Tanya assembled a huge team of pub quiz cronies for a field trip to the west side of San Francisco on Sunday: Chris, Hannah, Kyle, Tim, Adi [!], Charlie, Maureen, Carissa, Amy, Stan, Penny and I and at least another person or two that I’m sorry to have missed. We spread across several pews at the Presido Interfaith Chapel and, after halftime, several tables at Adath Israel. But though she had a vast supporting cast, it was Tanya’s show all the way, and her MVP performance more than earned her the giant first-place price: new husband Richard!

Tanya single-handedly bought us an early lead; while Adi, Chris and I could do nothing more than gape dazedly at the marriage contract (not only was it in Hebrew, the men all had a few toasts before the ceremony), Tanya ran circles around MC Goodman’s Hebrew round. In fact, she ran circles around Richard.

With glasses of prosecco and Israeli Petit Syrah in hand, the rest of us rallied at Adath Israel and pitched in here and there. I aced the short but difficult Random Questions that Charlie Tossed Out round. Despite a little confusion about who was going to get to be Wonder Twins with whom now, we easily polished off the DJ’s music round, and the team’s game all-hands peformance got us through the Traditional Festive Jewish Dances round without too much damage.

But Tanya owned the handout round, because she’d overseen the entire menu. While the rest of us didn’t even realize there was no dairy until we noticed there was only soy milk for the coffee, Tanya had already fed Richard a slice of mango spice wedding cake for double points. As long as they both shall live.

There was some talk of getting together for a quiz in the East Bay early next year. We’ll look forward to it, but it’ll be hard to top Sunday’s event. It’ll be especially hard to top Richard. Have we mentioned just how tall that guy is?

Mazel tov!

The end of an era?

February 10, 2010 by

I called the Chieftain and learned that there will be no pub quiz there, Brainstormer or otherwise, “for at least the next few weeks”.


Do Not Follow Me

December 6, 2009 by

As you can probably tell from the date of the last real post, we’re not posting to this blog these days. We’re still going to pub quiz, although only intermittently. If you’re not on the mailing list and you’re wondering if we’re going this week, just ask any of the regular attendees.

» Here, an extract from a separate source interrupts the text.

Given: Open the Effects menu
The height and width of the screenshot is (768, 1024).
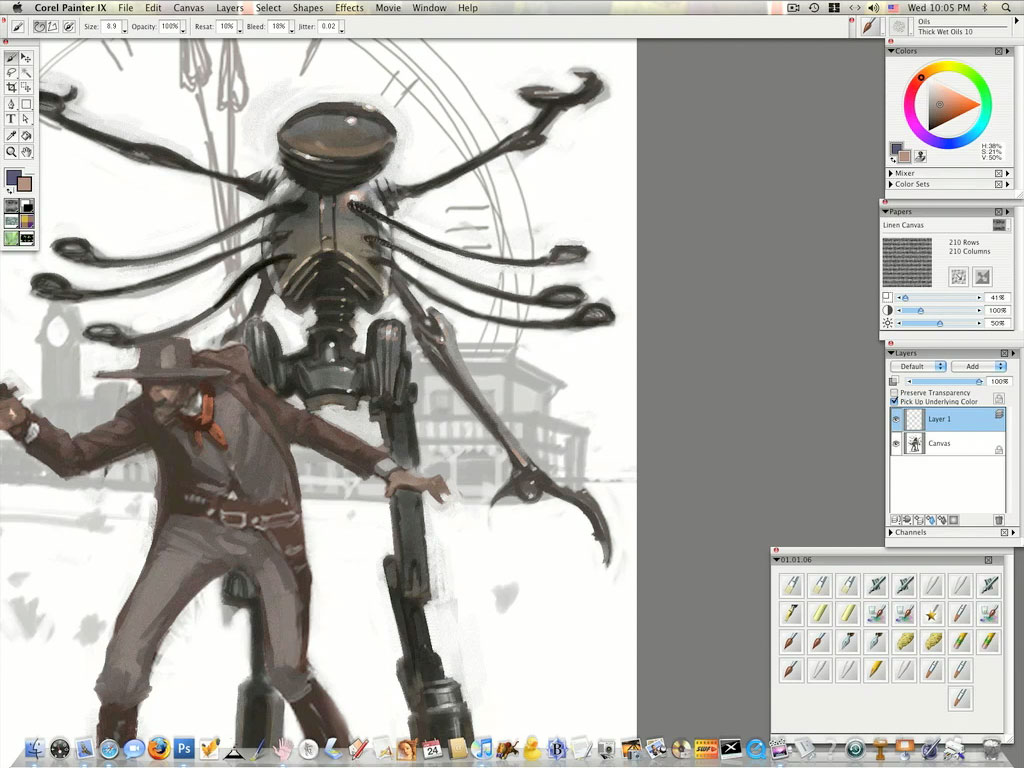Looking at the screenshot, I should 349,8.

The Three Eye-for-an-Eye League

May 26, 2008 by

Heroes are born of adversity. Though we barely pulled off Tuesday’s hat trick victory, we did it with the come-from-behind style that fans the hate in the hearts of our enemies. In a close game, every point is the point that won the game; everyone will have a story to tell their grandchildren.

Kai: Adited our guess at the date of the Hindenburg disaster from 1936 to 1937 at the last moment, starting the climb up from the basement that culminated in passing the last of the opposition.

Me, with an assist from Kai: Slowly and painfully extracted the names of the vitamin B’s from my deepest subconscious until the one we needed, B-3, niacin, finally emerged.

MVP Adi: Nailed heavyweights Larry Holmes and Jim Morrison.

By the numbers:

R1:  8/10 (-3)
R2: 10/12 (-2)
R3:  9/11 (-3)
R4:  9/10 (-2)
R5:  8/10 (-1)
R6: 14/20 (+1-Highest score of the round)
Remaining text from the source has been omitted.